Il me retrace alors qu’il est devenu moniteur-éducateur puis est parti quelques mois au Pérou. De retour, il travaille quelques années à Paris auprès d’enfants mineurs livrés à eux-mêmes. Ce qui va lui permettre de devenir éducateur spécialisé dans le cadre de la Validation des Acquis de l’Expérience (VAE). Quelques années plus tard, c’est lui qui sera dans le jury et fera passer l’examen aux postulants ! J’en profite pour l’informer que, moi-même et par le biais du même processus, je suis devenu éducateur spécialisé en cette année 2019. Surtout, il m’indique que l’idée de créer ne l’a jamais vraiment quitté…
S’il a bifurqué un tant soit peu au niveau du public visé au départ, et de ses problématiques, c’est pour mieux circonscrire ce qui le porte depuis toujours.
Ainsi, il œuvre depuis 2013 à la mise en place d’un projet innovant veillant à défendre les intérêts de personnes très vulnérables, et plus précisément d’un centre d’hébergement et de protection des mineurs et jeunes majeurs victimes de traite des êtres humains. Pour cela, il reçoit de l’argent de l’Europe et a prévu de s’attacher à terme les services d’une équipe d’une dizaine d’éducateurs pour accueillir et soutenir six enfants dans leur projet de vie afin de les aider à s’insérer socialement.
Octobre 2021 : le centre s’ouvre enfin ses portes dans un endroit tenu secret…
Je souhaiterais conclure en posant les constats suivants :
La méthodologie d’accompagnement par le projet, ici développée, et qui cherche à faire vivre l’idée de création du jeune en s’appuyant essentiellement sur ses critères de motivation tout en s’affranchissant des préalables économiques, sociaux et culturels, a certainement contribué à donner des repères au jeune homme et confiance en lui.
Ce que l’on ne dit pas autrement le psychosociologue et professeur d’université Jean Pierre Boutinet :
«  Le projet professionnel d’une personne est, et ne peut être qu’inclus, dans un projet beaucoup plus vaste, qui est le “projet de vie“ » de chacun d’entre nous.
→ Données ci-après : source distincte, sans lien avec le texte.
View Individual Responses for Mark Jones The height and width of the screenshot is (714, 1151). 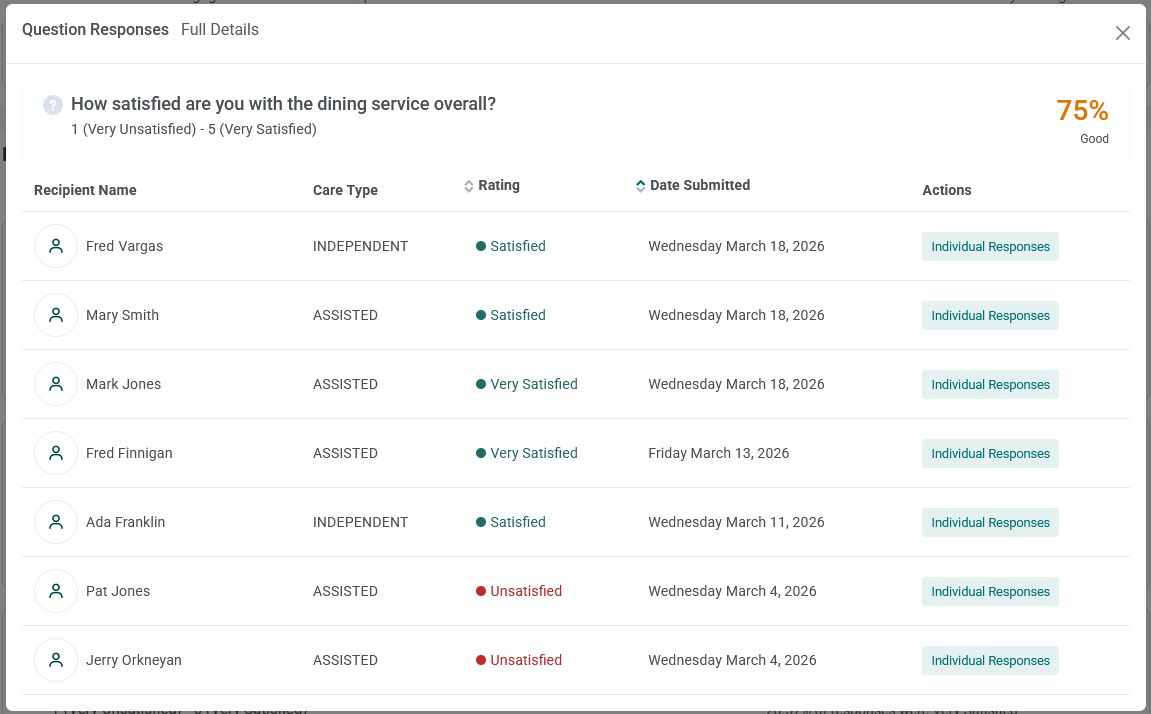tap(990, 385)
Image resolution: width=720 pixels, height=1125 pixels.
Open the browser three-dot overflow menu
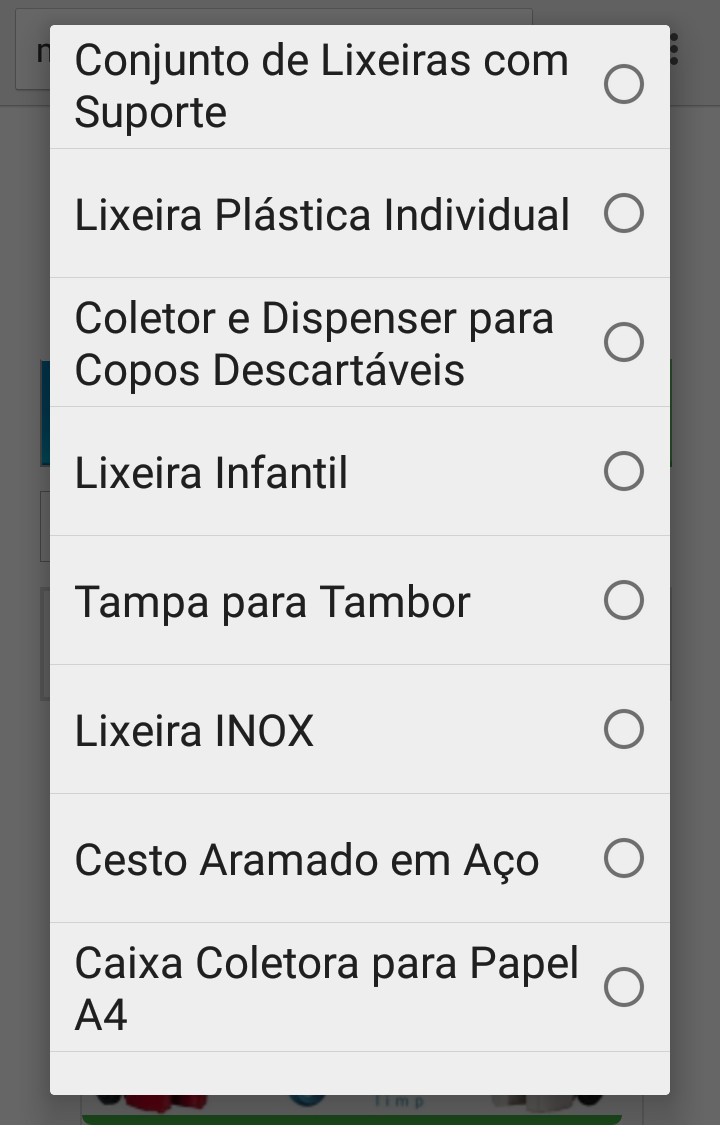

Ce dernier ne se limite pas à la définition d’une trajectoire professionnelle. Il naît et se nourrit de l’imaginaire et des aspirations profondes de l’individu.  » (1)
Cette méthodologie d’accompagnement par le projet était complètement novatrice lorsqu’elle s’est mise en place au sein du réseau des missions locales il y a de cela plus de vingt ans. Plus généralement, elle a pour ambition de faire prendre conscience au jeune que l’on part de lui et de ses désirs et qu’il n’est plus le simple observateur de sa vie qu’il laisse filer sans réelle emprise sur elle. À l’inverse, il est à l’écoute et à l’affût de tout ce qui l’entoure et s’approprie les informations qui lui sont communiquées. Il se retrouve acteur central d’un projet qui se décline non seulement d’un point de vue professionnel mais qui prend également en compte sa globalité avec comme ambition le développement de son autonomie.
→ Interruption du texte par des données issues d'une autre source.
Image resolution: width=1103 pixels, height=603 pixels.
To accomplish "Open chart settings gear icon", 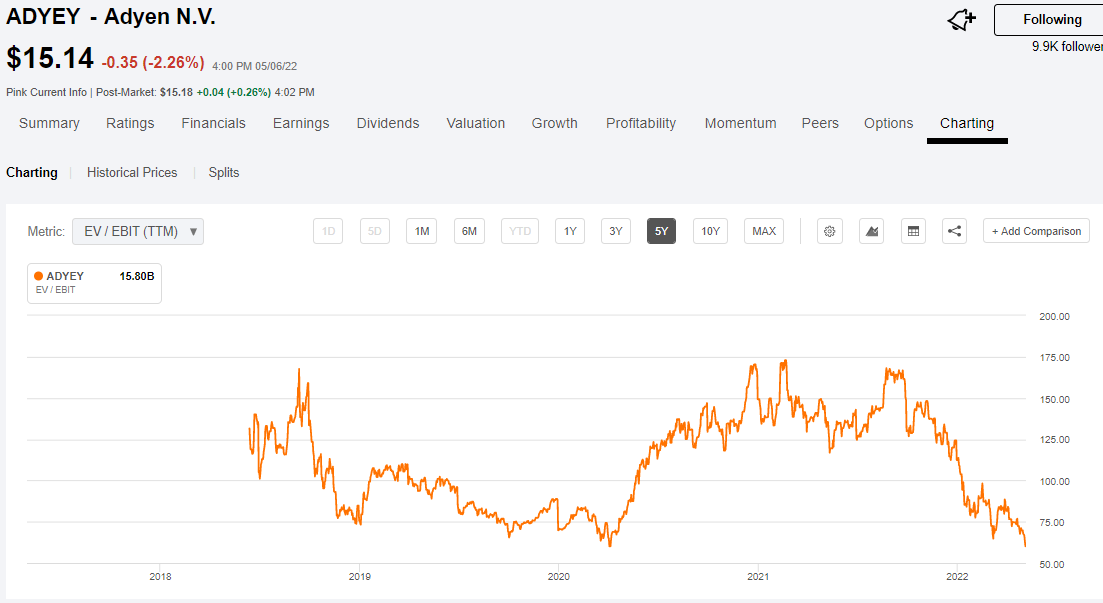I will click(x=829, y=231).

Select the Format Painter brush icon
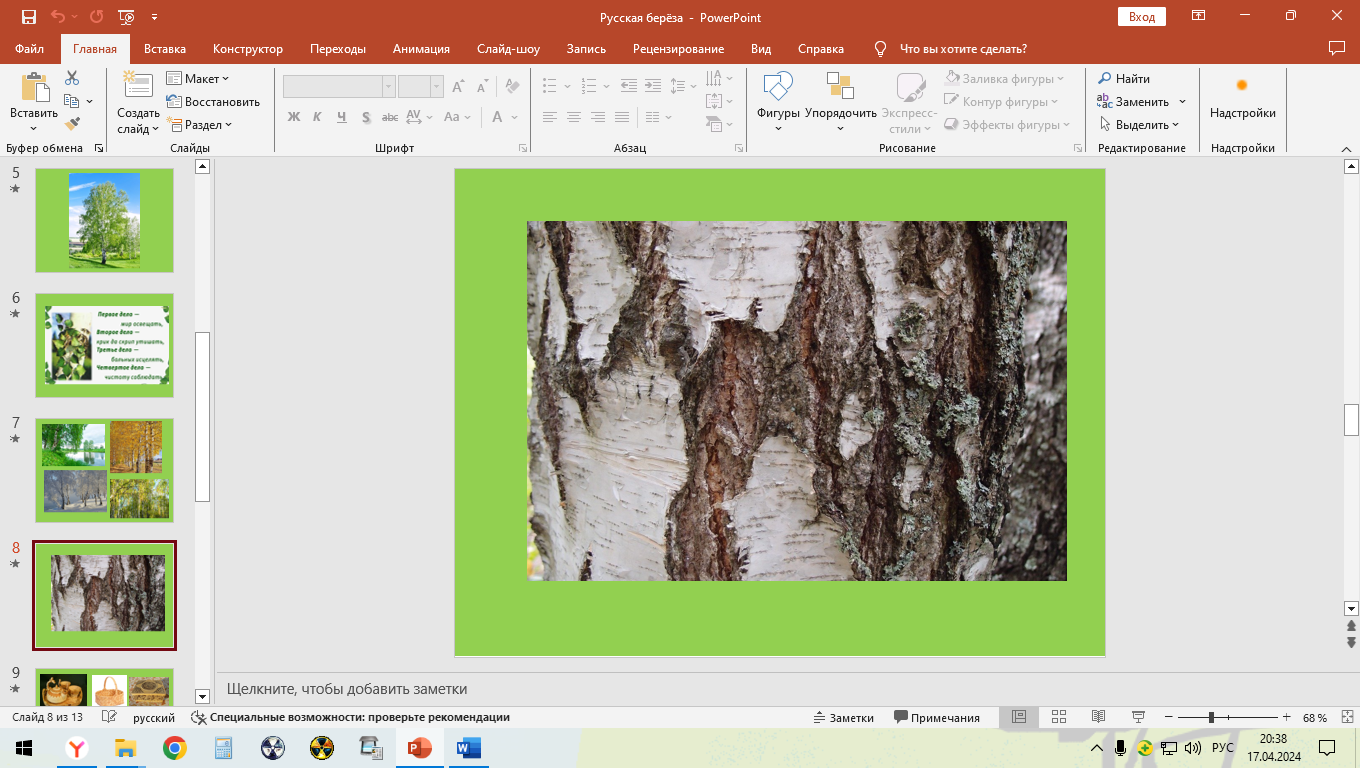(72, 124)
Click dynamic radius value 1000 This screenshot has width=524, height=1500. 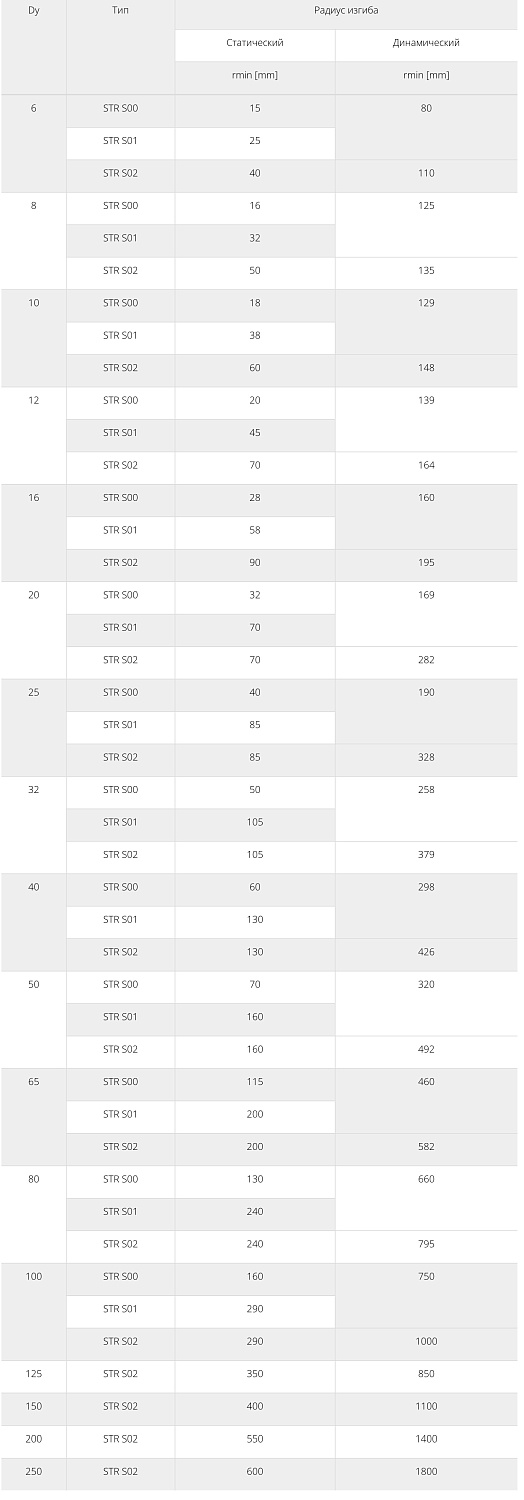click(427, 1343)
Une large place est ainsi laissée au développement de l’imaginaire du jeune et le rôle du professionnel est de lui révéler ses propres envies, de développer sa propre prospective.
Il revient au professionnel de respecter la dimension éthique d’une telle approche, plus précisément de faire vivre cet imaginaire, de mettre en exergue les éléments de détermination de l’individu et de les lui renvoyer pour qu’il se les accapare.
Cette approche permet de considérer le jeune à travers ses potentialités et ses ressources bien réelles qui ne demandent qu’à s’exprimer, et non plus seulement comme un individu ne présentant qu’un ensemble de difficultés à résoudre par des techniciens «  éclairés  ».
Elle a ainsi le mérite d’équilibrer la relation «  accompagnant-accompagné  » en sortant du modèle «  enseignant-apprenant  » pour se diriger vers un modèle «  guide-acteur  » et de repenser ainsi le concept d’accompagnement.
À mon niveau, l’enjeu est la prise en compte non seulement du projet mais de l’individu en tant que tel en partant du principe que puisque l’idée de création est émise par l’accompagné elle est valable et a le mérite d’exister.


(1) BOUTINET, Jean-Pierre. Anthropologie du projet. Paris : PUF, 2005.